> **REQUIRED ACTIONS**
1) Write out the part of the extract on LLM distillation and decoding that begins at the words "This structure introduces" and stops after the words "decrease model accuracy.".
2) Sum up the extract on LLM distillation and decoding in two sentences.

> **EXTRACT TO READ**
One distillation method uses LLMs for labeling unlabeled data on a specific task, which can then train a smaller task-specific model. This method is straightforward but requires substantial unlabeled data and training time. Notably, many GenAI companies (like OpenAI) explicitly prohibit using their models’ generated data to train competitors’ models.

Another popular distillation method is Knowledge Distillation (e.g., DistilBERT), where a smaller model (student) is trained to approximate the output probability distribution of a larger model (teacher). This approach focuses only on the teacher model’s output distribution, not the specific values. However, since it requires the LLM’s full output probability distribution, it can only be performed on open-source LLMs.

Decoding

Decoding speed directly affects LLM inference speed, so several decoding optimization methods exist for LLMs. Traditional LLMs perform inference using autoregressive sampling (as shown below).

This structure introduces time dependencies in model inference.

Non-autoregressive (NAR) Decoding

The term “Autoregressive” refers to the use of previous time steps to predict the current output. Non-autoregressive decoding generates all outputs simultaneously without depending on prior outputs, effectively removing dependencies between tokens and allowing parallel generation. This method significantly reduces decoding time but may decrease model accuracy.

Speculative Decoding

Speculative Decoding, also known as assisted generation or Medusa, increases LLM inference throughput (~2-3x) with minimal accuracy loss. It requires one or more smaller models to assist LLM inference:

  • Target Model: The primary LLM we use
  • Small Draft (Approximation) Model: A lighter model primarily for speeding up inference

During inference, the Small Draft Model generates a draft output, which the Target Model refines. This approach speeds up inference by generating multiple tokens in a single LLM forward pass. Here is the general workflow (Google DeepMind):

  • Step 1: Auto-regressive decode \(K\) tokens from draft model and get final \(p\), append \(K\) new tokens into input \(x\).
  • Step 2: Target model forward passes on the \(x\) to get the probability distribution \(q\) of all tokens.
  • Step 3: Compare the probability \(q\) and \(p\) to decide whether the token should be kept or rejected. Sample a new token (and its afterward tokens) once rejected.
  • Step 4: If all tokens are accepted, sample the next token (based on the token distribution).

> **RECORDED DATA**
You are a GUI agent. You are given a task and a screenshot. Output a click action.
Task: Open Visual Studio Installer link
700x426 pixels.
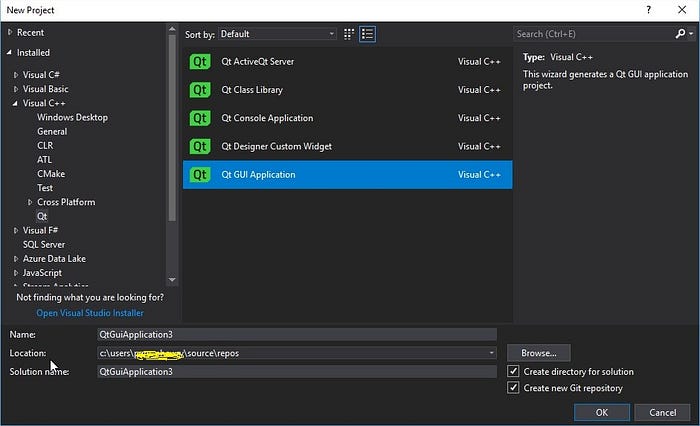(90, 313)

> **ANSWERS TO THE TASKS**
1)
This structure introduces time dependencies in model inference.

Non-autoregressive (NAR) Decoding

The term “Autoregressive” refers to the use of previous time steps to predict the current output. Non-autoregressive decoding generates all outputs simultaneously without depending on prior outputs, effectively removing dependencies between tokens and allowing parallel generation. This method significantly reduces decoding time but may decrease model accuracy.

2) LLMs can be distilled by having them label unlabeled data to train a smaller task-specific model, or through Knowledge Distillation, where a smaller student model learns to approximate a larger teacher model's output probability distribution. To speed up decoding, non-autoregressive decoding generates all outputs at once but may lower accuracy, while speculative decoding has a small draft model produce output that the target model refines, raising throughput about 2-3x with minimal accuracy loss.